Andreas Achenbach, the son of a successful merchant in Kassel, enjoyed the support of his family, who sent him to study at the Düsseldorf Academy at the age of 12. Working under Wilhelm von Schadow, Achenbach showed such talent that his father took him on his travels to the Netherlands and the Baltic states in 1832–33. In the Netherlands, he was exposed to 17th-century landscape painting, which reinforced his German training in the subject, while the Latvian coast inspired his later interest in marine painting.

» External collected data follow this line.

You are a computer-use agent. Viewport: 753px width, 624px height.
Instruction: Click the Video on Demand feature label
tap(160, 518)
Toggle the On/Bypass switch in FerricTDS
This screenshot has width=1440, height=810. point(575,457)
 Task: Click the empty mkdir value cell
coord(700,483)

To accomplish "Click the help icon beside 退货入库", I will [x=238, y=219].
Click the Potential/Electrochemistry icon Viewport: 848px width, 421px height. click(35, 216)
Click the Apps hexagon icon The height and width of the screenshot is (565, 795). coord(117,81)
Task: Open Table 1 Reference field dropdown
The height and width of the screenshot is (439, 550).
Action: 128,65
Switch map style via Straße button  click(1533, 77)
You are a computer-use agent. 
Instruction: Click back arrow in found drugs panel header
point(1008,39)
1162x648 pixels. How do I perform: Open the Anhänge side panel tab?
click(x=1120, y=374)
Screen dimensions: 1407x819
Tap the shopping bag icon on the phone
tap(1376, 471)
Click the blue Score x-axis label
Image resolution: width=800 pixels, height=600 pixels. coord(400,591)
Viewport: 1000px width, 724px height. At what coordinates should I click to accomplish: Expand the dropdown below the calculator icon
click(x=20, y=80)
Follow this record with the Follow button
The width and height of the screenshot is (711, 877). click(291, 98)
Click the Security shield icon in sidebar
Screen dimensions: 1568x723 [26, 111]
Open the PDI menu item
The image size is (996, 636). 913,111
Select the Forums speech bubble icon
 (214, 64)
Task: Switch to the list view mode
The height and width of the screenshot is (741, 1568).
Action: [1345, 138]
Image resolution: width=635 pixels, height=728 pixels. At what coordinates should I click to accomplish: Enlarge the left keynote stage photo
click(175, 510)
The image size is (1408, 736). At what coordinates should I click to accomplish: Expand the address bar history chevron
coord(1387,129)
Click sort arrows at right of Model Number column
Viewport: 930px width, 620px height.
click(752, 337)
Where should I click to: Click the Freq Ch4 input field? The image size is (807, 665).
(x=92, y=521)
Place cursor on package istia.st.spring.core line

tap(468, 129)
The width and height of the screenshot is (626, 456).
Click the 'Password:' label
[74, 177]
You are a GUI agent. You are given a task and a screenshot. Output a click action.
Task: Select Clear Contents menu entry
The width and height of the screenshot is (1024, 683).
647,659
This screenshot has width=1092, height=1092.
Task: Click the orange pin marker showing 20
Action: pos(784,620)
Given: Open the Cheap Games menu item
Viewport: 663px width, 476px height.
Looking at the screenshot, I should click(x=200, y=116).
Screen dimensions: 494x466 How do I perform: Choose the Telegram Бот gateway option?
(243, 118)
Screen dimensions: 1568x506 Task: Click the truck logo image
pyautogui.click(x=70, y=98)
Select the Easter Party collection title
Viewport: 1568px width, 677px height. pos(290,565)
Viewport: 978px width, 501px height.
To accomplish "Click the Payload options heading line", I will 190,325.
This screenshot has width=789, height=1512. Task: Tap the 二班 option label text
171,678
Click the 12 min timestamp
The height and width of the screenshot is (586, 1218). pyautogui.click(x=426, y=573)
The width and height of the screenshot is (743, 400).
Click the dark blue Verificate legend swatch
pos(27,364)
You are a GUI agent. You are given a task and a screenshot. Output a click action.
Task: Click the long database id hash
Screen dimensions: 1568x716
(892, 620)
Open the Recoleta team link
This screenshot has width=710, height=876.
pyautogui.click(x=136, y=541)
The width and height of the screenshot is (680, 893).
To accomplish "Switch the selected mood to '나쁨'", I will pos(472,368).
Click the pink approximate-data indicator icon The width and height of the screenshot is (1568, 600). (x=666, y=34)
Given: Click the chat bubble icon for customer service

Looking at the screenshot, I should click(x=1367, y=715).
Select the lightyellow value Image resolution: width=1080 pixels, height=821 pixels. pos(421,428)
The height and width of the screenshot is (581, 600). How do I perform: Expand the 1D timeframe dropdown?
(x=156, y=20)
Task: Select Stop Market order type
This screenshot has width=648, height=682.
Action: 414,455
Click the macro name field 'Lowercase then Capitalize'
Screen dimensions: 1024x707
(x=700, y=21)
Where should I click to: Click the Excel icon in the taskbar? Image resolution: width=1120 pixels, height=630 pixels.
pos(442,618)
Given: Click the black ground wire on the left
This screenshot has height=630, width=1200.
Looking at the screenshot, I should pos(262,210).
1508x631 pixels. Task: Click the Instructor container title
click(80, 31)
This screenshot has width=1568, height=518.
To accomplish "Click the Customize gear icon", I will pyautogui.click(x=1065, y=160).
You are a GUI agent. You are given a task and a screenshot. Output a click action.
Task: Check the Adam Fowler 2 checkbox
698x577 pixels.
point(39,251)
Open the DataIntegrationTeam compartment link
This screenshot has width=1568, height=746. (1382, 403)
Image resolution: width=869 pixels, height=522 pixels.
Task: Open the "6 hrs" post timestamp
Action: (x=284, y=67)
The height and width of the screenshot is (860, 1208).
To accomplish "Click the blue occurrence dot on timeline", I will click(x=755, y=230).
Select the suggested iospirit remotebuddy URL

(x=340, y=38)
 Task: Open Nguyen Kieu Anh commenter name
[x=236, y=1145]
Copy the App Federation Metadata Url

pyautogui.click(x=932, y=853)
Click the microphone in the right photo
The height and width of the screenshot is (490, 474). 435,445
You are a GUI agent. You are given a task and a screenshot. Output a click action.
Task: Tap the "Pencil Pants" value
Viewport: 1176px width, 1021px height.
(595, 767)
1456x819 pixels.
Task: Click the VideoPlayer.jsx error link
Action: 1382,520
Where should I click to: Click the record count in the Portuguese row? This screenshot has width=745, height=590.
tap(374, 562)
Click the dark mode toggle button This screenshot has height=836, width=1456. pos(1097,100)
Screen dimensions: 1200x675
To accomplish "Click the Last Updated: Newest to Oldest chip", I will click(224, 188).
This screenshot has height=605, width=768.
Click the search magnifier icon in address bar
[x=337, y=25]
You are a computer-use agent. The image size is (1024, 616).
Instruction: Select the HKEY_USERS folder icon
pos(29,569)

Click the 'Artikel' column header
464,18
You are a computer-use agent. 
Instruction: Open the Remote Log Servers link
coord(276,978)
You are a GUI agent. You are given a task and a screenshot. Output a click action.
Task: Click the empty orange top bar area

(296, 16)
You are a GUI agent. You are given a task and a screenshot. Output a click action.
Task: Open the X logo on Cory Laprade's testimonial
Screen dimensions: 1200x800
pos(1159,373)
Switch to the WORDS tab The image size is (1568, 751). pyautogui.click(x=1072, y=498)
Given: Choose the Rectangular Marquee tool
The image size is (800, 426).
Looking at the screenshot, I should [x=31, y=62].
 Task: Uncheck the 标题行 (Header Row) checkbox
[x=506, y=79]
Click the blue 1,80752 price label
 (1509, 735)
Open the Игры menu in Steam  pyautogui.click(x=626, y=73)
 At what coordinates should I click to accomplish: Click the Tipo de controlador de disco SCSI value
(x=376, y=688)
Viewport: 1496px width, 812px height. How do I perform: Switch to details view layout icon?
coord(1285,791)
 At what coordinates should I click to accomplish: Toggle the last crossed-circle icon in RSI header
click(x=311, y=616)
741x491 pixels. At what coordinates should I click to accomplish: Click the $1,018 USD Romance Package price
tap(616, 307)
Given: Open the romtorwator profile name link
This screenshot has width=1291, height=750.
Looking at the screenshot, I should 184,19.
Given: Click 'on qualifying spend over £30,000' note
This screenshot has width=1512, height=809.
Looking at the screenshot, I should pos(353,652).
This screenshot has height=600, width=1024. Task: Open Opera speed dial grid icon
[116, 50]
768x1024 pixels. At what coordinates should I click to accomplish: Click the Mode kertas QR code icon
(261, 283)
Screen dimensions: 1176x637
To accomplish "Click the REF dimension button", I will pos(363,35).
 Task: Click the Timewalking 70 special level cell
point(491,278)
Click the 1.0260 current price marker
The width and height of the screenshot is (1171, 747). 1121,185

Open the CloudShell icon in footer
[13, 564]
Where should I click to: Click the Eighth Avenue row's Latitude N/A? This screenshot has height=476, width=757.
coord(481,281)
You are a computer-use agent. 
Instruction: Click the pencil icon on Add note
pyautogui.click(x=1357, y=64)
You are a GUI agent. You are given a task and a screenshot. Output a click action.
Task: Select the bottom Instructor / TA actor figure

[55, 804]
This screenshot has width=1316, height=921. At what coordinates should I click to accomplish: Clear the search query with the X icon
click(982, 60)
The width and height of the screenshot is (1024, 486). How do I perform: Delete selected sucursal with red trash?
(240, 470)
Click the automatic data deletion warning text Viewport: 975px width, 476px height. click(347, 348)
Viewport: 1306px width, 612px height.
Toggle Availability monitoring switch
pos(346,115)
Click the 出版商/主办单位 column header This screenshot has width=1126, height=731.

In 1835, Achenbach went to Munich to study under the painter Louis Gurlitt, who turned the young artist’s attention to the realistic current then gaining popularity. He traveled widely throughout Europe in the late 1830s and 1840s, from Norway to Southern Italy as well as through the Bavarian and Austrian Alps. He settled in Düsseldorf in 1846 and became a leader in the city’s artistic life, both in arts organizations such as the Malkasten and as a teacher.
In this painting, which dates from Achenbach’s early maturity, the memory of his trip to the North Sea coast of Scandinavia is still fresh. The churning drama of the waves and the foreground shipwreck reflect a heightened emotion that belie the artist’s realist training in Munich. The birds flying through the storm contrast with humanity’s helplessness in the face of nature.